How to drink like you’re at a New Years Eve party, even though you won’t be
STEAMBOAT SPRINGS — It might be a little sad that people can’t ring in 2021 at a rowdy bar or a semi-formal New Year’s Eve gathering, but there is one huge benefit to welcoming the new year from home: no designated drivers needed.
This year is the best excuse to get creative with cocktails — not only as a way to celebrate but as a way to pass the time before the ball drops.
New Year’s is a time when people are looking for ways to improve themselves and learn new skills, so why not add mixology to that list?
Here are some suggested New Year’s cocktails from local bartenders. Any brand can be swapped for a comparable liquor.
Jalisco Poinsettia: Built in a wine glass or Champagne flute.
2 oz. Reposado tequila
5 oz. lillet blanc
Finish with brut rose Champagne
Garnish with a cherry
Truffle Pig offers a similar cocktail with rose vermouth and extra dry spumante.

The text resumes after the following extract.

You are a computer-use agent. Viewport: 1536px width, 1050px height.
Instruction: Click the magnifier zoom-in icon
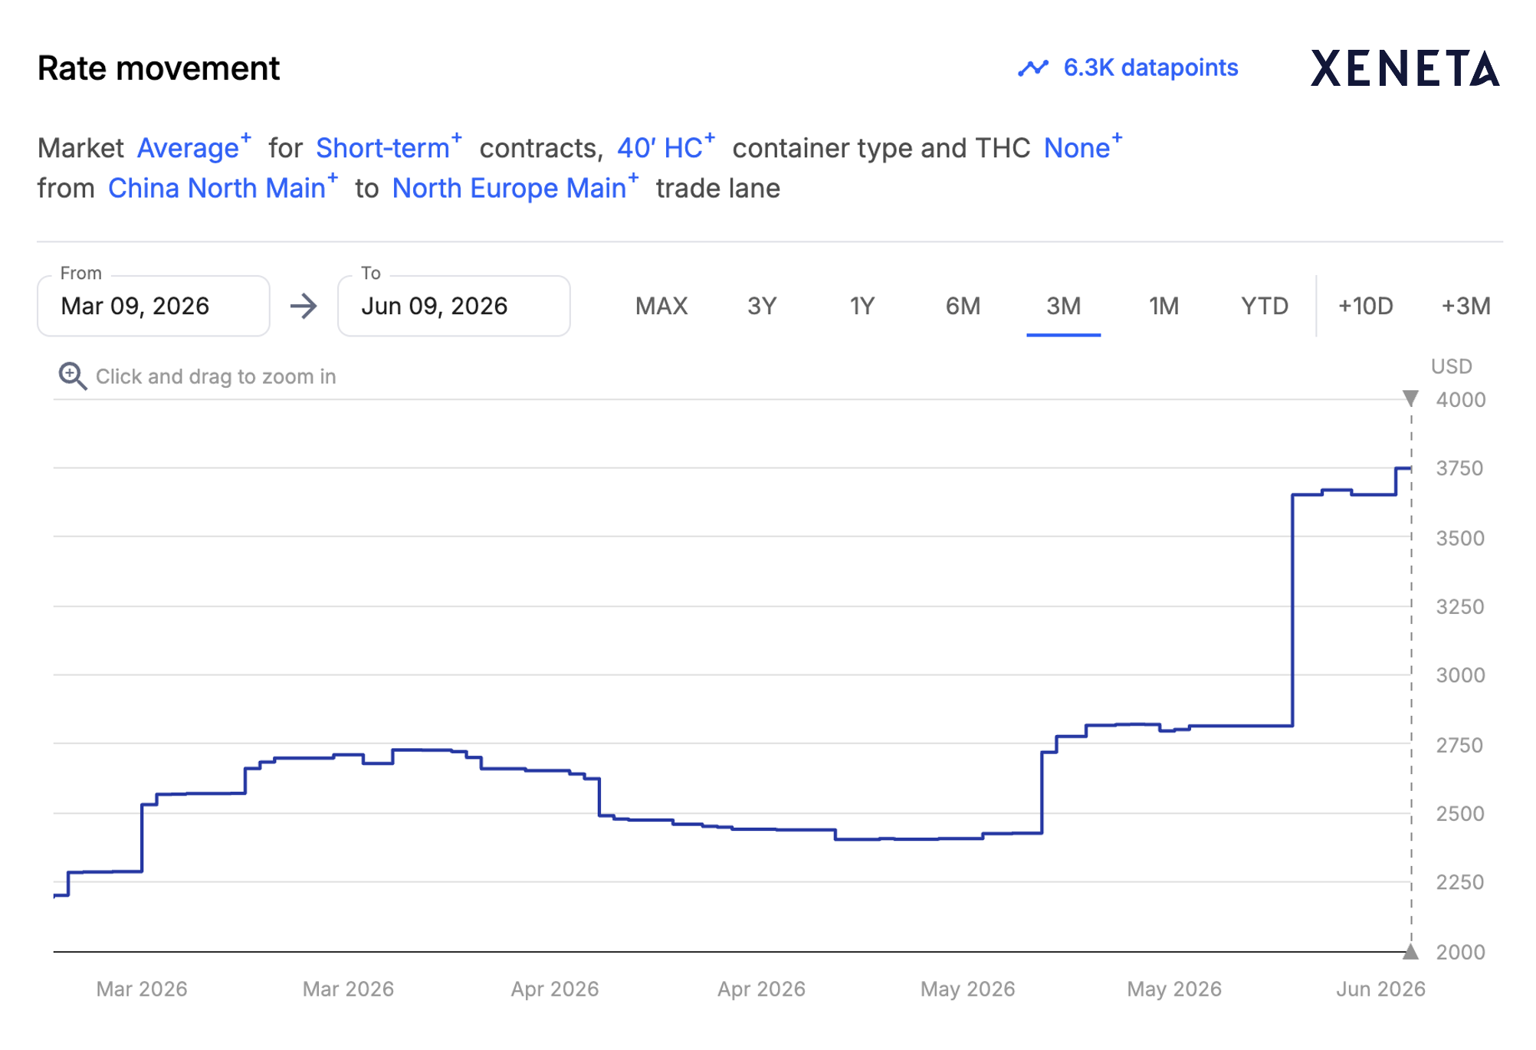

Mixology is the skill, or art, of mixing drinks or cocktails. While it’s become trendy in the past decade, the word “mixology” was used in the 19th century. Multiple online sources have cited The Montana Post as using the phrase “mixologist of fluid excitements” in 1866.
Breakfast for Dessert: Stirred with ice then strained neat into a coupe, martini or wine glass and topped with salted cream.
1.5 oz. Germain Robin XO brandy
1.5 oz. St. George “Nola” coffee liqueur
3 dashes Fee Brothers Aztec chocolate bitters
Salted cream: Combine 1 oz. heavy whipping cream, 0.5 oz. 2% milk, 4 pinches course sea salt and dash cayenne pepper powder. Whip until desired texture. Float on top of drink.
Steamboat Whiskey Co.
French 75: Built in a shaker and poured into a Champagne glass.
1 oz. gin
0.5 oz. lemon juice
0.5 oz. honey syrup
2 oz. prosecco
Steamboat Whiskey Co. makes honey syrup by mixing a half cup water and a half cup of honey.
Combine in an ice-filled shaker, shake vigorously, strain into iced Champagne glass. Top with Champagne.
Champagne can only be called Champagne if the grapes are from the Champagne region of France. Otherwise, it’s called sparkling wine.
Prosecco is a sparkling wine made from a different variety of grapes in Italy.
Another bonus of working from home is a morning cocktail. If the world still seems a little rough around the edges on New Year’s Day, the leftover Champagne will make a great mimosa, which is one part Champagne and one part orange juice. Add cranberry juice instead for a more festive take on the classic brunch drink. This version is called a poinsettia.